The Yoga-karaka is the planet which rules a Kendra ('Angular house') and a Trikona ('Trine') simultaneously. Thus, Saturn is the yoga-karaka for Taurus and Libra, Mars for Cancer and Leo, Venus for Capricorn and Aquarius sign. The Sun, Mercury and Jupiter do not attain this status which the two Lunar Nodes can if they are aspected or associated with the lord of a kendra or a trikona. Yoga-karakas are first rate functional benefics, they are particularly suited to benefit a person materially and in status.
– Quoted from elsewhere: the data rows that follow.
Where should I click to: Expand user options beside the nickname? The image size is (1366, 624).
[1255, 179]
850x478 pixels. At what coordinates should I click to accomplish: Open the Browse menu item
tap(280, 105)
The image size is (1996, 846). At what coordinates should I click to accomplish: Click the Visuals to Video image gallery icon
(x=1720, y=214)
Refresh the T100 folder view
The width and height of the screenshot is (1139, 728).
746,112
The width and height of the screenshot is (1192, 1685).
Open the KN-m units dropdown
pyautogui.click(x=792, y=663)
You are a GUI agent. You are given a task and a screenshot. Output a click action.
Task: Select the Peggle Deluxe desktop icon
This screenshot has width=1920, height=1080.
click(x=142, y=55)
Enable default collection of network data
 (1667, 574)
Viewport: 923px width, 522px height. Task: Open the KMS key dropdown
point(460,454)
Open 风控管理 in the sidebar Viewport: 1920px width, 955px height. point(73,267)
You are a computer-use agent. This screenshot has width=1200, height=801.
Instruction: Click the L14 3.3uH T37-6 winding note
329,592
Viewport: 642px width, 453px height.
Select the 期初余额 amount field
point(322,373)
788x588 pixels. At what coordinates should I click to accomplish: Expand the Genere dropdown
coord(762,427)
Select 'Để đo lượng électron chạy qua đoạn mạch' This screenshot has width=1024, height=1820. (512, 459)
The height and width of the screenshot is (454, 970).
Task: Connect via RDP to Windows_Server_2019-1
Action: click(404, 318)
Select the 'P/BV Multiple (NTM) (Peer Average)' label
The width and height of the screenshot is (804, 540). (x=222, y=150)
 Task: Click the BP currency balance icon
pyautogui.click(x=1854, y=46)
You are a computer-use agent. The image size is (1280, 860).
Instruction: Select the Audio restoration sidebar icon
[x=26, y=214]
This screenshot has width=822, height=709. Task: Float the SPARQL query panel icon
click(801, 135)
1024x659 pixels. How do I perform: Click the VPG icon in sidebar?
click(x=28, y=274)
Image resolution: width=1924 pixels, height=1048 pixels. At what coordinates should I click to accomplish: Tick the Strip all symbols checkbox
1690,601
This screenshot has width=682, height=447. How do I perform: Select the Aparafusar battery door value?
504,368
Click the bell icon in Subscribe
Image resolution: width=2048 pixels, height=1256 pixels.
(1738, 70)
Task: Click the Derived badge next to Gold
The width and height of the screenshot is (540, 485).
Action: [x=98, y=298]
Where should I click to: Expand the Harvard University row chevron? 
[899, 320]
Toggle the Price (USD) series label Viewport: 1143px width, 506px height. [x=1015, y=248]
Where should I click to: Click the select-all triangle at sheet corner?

Kalyan Verma, citing Hari, states that the planet at the time of birth occupying its own sign, moolatrikona-rasi or exaltation sign in a kendra from the lagna becomes a yoga-karaka. Therefore, if for Cancer lagna the Moon and Jupiter are in the lagna, Saturn is in the 4th and the Sun and Mars combine in the 10th house, all these named planets become mutual yoga-karakas. The planet which is situated in its exaltation sign, friendly sign and in its own navamsa, and the Sun exalted in the 10th house become special Raja yoga-karakas (Saravali St.VI.1-6).

==Impact==

According to Jataka Parijata, the designated Karakas of the 10th house i.e. of the Karmasthana, are a) Jupiter, which is the natural significator of wealth, body and life; b) the Sun, the natural significator of energy, will-power, authority and the Atman; c) Mercury, the natural significator of intellect, education, ability to write and business and d) Saturn, the natural significator of labour and hard-work.

Exalted planets if they are combust or retrograde or in neecha or inimical navamsa can even produce evil results. The planet which is in its exaltation sign in the rasi-chart but in its neecha-navamsa produces its bad results very soon; a planet situated in its debilitation sign in the rasi-chart but in its uccha-nvamsa proves to be auspicious but the occupation of one's own navamsa is superior to the occupation of the uccha-navamsa. Exalted planets confer better results if they are situated alone in their respective signs of exaltation, they become constrained in the presence of other planets that are not their 'dispositors'. The kendras and the trikonas not occupied by a Tara-graha indicate a turbulent life. If benefic planets and malefic planets occupy the kendras, and the Moon is either conjoined with Saturn or is in a navamsa owned by Saturn or if all three natural benefics along with the Moon, even if occupying own, friendly or exaltation signs, occupy inimical or neecha navamsas and Saturn is in the lagna cause yoga which makes one lead a very miserable life.

Janardan Harji in his Mansagari reiterates that the presence of Karaka-grahas will raise even a lowly-born to the status of a minister, the one born in a royal family will certainly be crowned a king, and adds that a benefic planet situated in the 2nd house from the Sun and the rest occupying the kendras give long-lasting riches and if the lords of the lagna and the Chandra-lagna along with Jupiter occupy the 10th house one becomes very fortunate or if Jupiter is in the lagna, Venus in the 4th, Mercury in the 7th and Mars is situated in the 10th house a person will be very fortunate, very wealthy and very generous.